Pullbox Review: The Blue Flame – Damned With Faint Praise

The Blue Flame GN

Writing and Art: Rees Finlay
Cover Art: Paulette Arochena

Available now at Drive Thru Comics

Two months ago, I read a snippet of a graphic novel that started, “07/05/2016 CHAPTER ONE: The morning I woke up and my leg did not work.” Intrigued, I read the next 14 pages in about a minute and a half. Then I went back and read them again. And again. Then I had to tell Rees how brilliant he is and support his Kickstarter.

The Blue Flame is, quite simply, Rees Finlay opening his soul and putting it on a page. There are definitely parts that are not pretty, and a great deal of it is painful. His alter-ego is a portrait of Dorian Gray that talks smack to him, and his angel could be the devil in disguise. He is forced to relive what has brought him to today, good and bad. His girlfriend is the center of his happy times and a shadow or absent entirely from his worst times, although she’s not the face he sees when he’s almost at rock bottom.

Surprisingly, his horrible job is the largest part of his trip down memory lane.  We’ve all had that one job that we never, ever would do again.

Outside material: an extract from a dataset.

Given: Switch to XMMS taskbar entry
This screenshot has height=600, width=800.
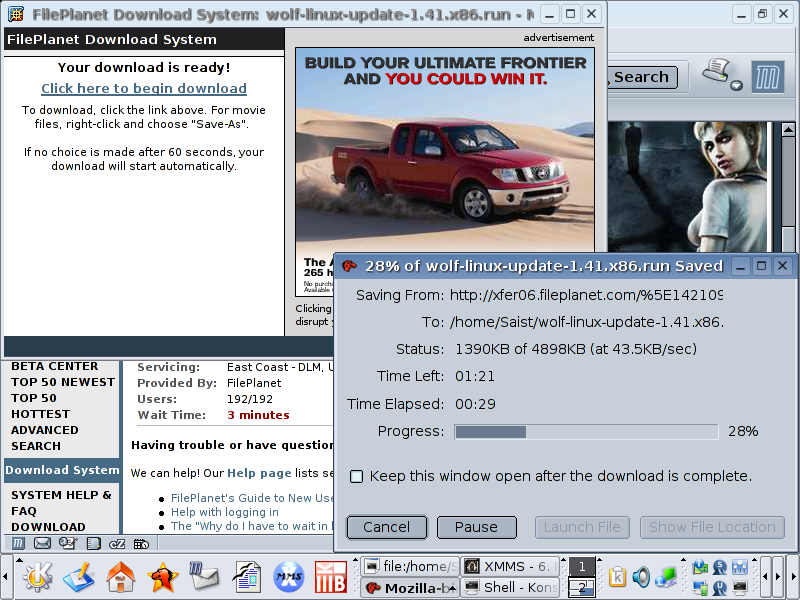Looking at the screenshot, I should click(510, 566).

I’ve cleaned motel rooms, worked retail, waitressed, taught school and done customer service for a few companies, but my worst job by far was cold-calling people to get a salesman in their door. I only lasted a week and a half, but I’d do it for ten years before I’d do the job that Rees did with the loan company. It’s one thing to call people, and another thing entirely to knock on their door and sell them an empty dream.  Even good money isn’t good enough for that, so much that he needs an escape from even the memory of it.

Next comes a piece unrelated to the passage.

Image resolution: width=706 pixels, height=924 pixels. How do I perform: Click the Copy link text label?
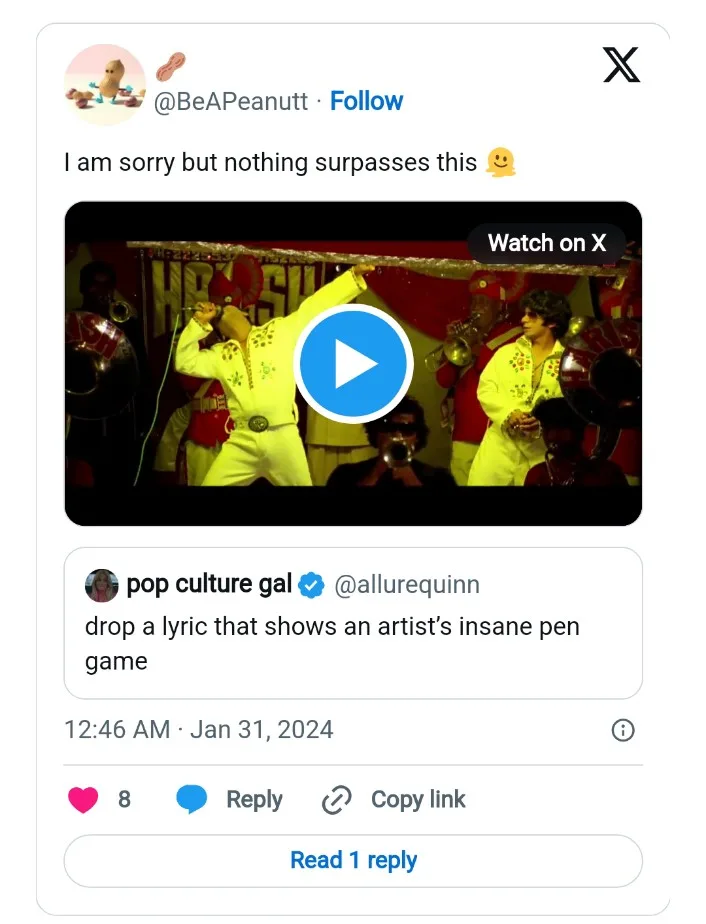[x=418, y=799]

I was struck by the rawness of the story; the glorious pain, and beauty found in that pain. Heart-wrenchingly honest, it almost dares you to read and feel nothing. His art is very expressive, letting the good be really beautiful and the bad be purposefully ugly. At the point of cataclysm, where art fails him and he has to rely on prose, I read the words and tears stood in my eyes. A graphic cry for help, and I hear you Reese. I hear you.